# Texte à lire
══════════════════════════════
Simone
Weil – « La pesanteur et la grâce »
Dans toute
entreprise, le Directeur des « ressources humaines » fait
son « job », lequel consiste, comme son nom l’indique, à diriger
des humains en tant que « ressources ». Cela signifie que si un
événement susceptible de porter atteinte à la qualité du travail fourni, à son
rendement ou à l’intensité de l’engagement des employés se produit, c’est la
fonction même du « DRH » d’analyser la cause du problème et de faire
son possible pour l’éliminer. Dans le film « La loi du marché » de
Stéphane Brizé, Madame Anselmi, après avoir été licenciée pour avoir récupéré
des coupons de réduction abandonnés par les clients à la caisse de la grande
surface dans laquelle elle travaillait, se donne la mort sur son lieu de
travail. C’est le type même d’occasions porteuses de graves dysfonctionnements
dans le personnel de l’entreprise. Ce suicide et le sens évident que la victime
a souhaité lui donner en passant à l’acte dans les locaux même de son employeur
sont des facteurs de déséquilibre grave dans l’esprit des salariés (a fortiori
quand la personne travaillait depuis plus de 20 ans au magasin).
Il convient vraiment
de saisir au gré des mouvements de cette caméra mobile filmant les personnages
de cette scène dans laquelle le DRH du groupe va « faire son
travail », la violence symbolique de ce à quoi nous assistons
vraiment : ni plus ni moins que « l’acte de bâillonner la bouche de
la morte », la réduire au silence. Le « patron » du grand
magasin et les deux vigiles, Jean-Elie et Thierry sont peut-être un peu plus concernés
puisque ils ont joué un rôle dans la détection et dans la mise en accusation de
la faute professionnelle de Madame Anselmi. « Personne ici ne doit se
sentir responsable de ce qui s’est passé. » Quelle est exactement la
valeur d’un tel énoncé ? Ne pourrions-nous pas la qualifier de « performative »
══════════════════════════════
# Lignes de données

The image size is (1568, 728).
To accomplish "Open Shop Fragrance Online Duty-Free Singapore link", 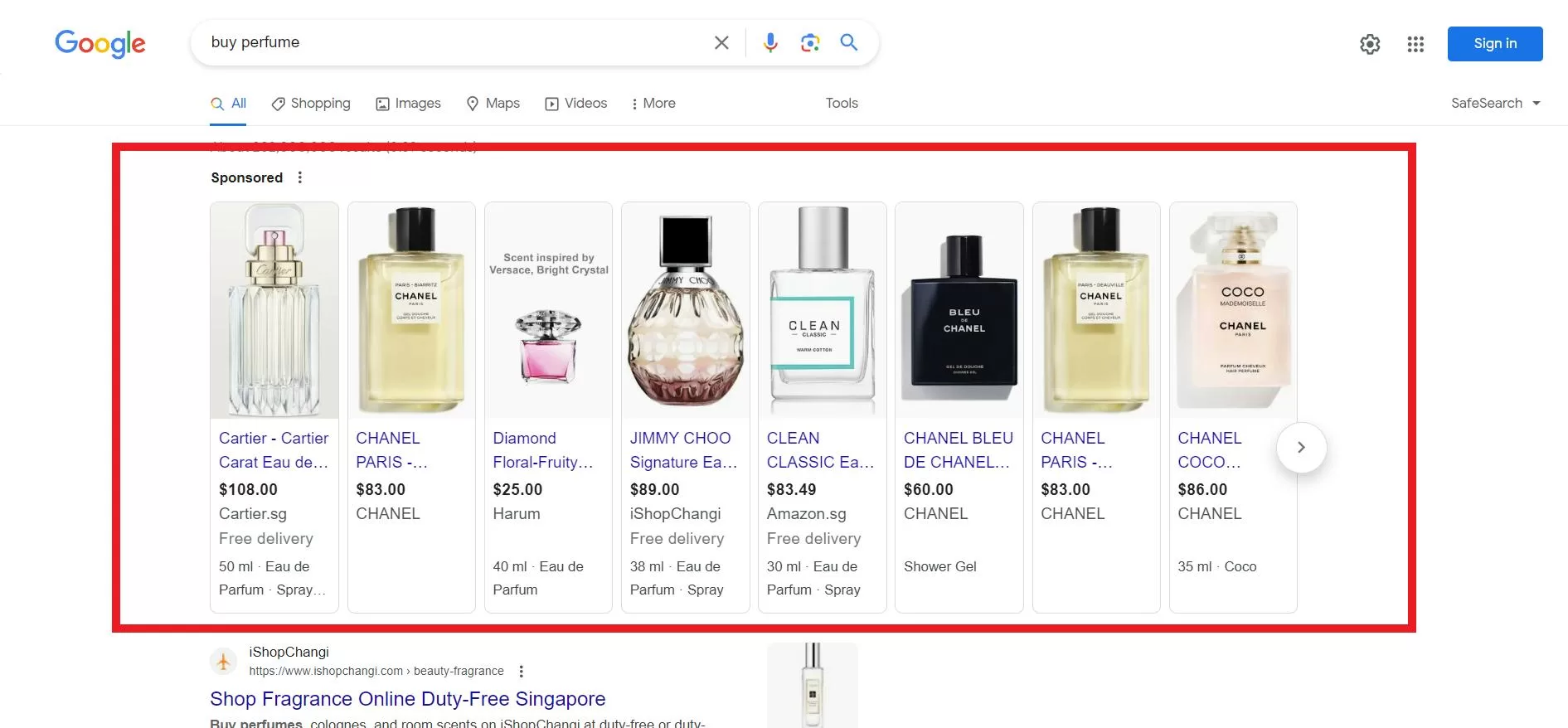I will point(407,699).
══════════════════════════════
# Objectifs
a) Répondez aux questions suivantes d'après le texte sur le film « La loi du marché » :
(i) Pour quel motif Madame Anselmi a-t-elle été licenciée ?
(ii) Depuis combien de temps travaillait-elle au magasin ?
(iii) Quels sont les prénoms des deux vigiles ?
b) Rédigez la suite du texte sur le film « La loi du marché », à partir de l'endroit où il s'arrête.

# Réponses par consigne
a)
(i) Elle a récupéré des coupons de réduction abandonnés par les clients à la caisse de la grande surface.
(ii) Elle y travaillait depuis plus de 20 ans.
(iii) Jean-Elie et Thierry.

b)
au sens que John Austin a donné à toutes ces formulations dans lesquelles nous
ne faisons pas que dire quelque chose mais nous exécutons un acte comme
promettre, jurer, maudire, etc. Dans l’assemblée, des personnes peuvent se
sentir responsables, principalement le directeur dont les mots ont été
particulièrement durs à l’égard de son employé (« vous n’avez plus ma
confiance…Vous l’aviez mais c’est fini ! »), mais, selon le DRH,
elles ne le « doivent » pas, au regard de quel impératif ? Celui
qui donne au film son titre : « la loi du marché ».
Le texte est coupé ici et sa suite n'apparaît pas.